五十才そこそこで妻を無くした男がどうやって性欲を満たしていたのか?疑問だった。
同居を迷ったことも、その一点にあった。
しかし、
そんなことを話した後に実際に義父に洗濯させる事態に陥った。
実家の母が朝早くから電話してきた。
「良子、お腹が痛いの!来てくれない、一人じゃ不安なの〜」
しょうがない母だ。
どちらかと言うと愚図な母で父に怒鳴られながら言うがままになっているのもわかることもある。

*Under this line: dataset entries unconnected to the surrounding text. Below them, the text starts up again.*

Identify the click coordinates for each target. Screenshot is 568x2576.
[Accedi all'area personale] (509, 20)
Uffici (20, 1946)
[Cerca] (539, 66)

辰雄にいうと、行ってやれと言われて洗濯を干している義父に言うと
「良子さん、それはお母さんが心細いんだろうから、先に急病車に乗って病院に緊急で入らせなさい、それでアンタも直ぐに行ってあげなさい、あとは私がしとくから」からとキビキビと指図されてやっぱり一流企業で管理職まで勤めていた人だと思い知らされた。
義父の言うとおりに実家の父に緊急車で緊急入院させてと伝えた。
それから車で一時間余りの時間をかけて病院に駆けつけた。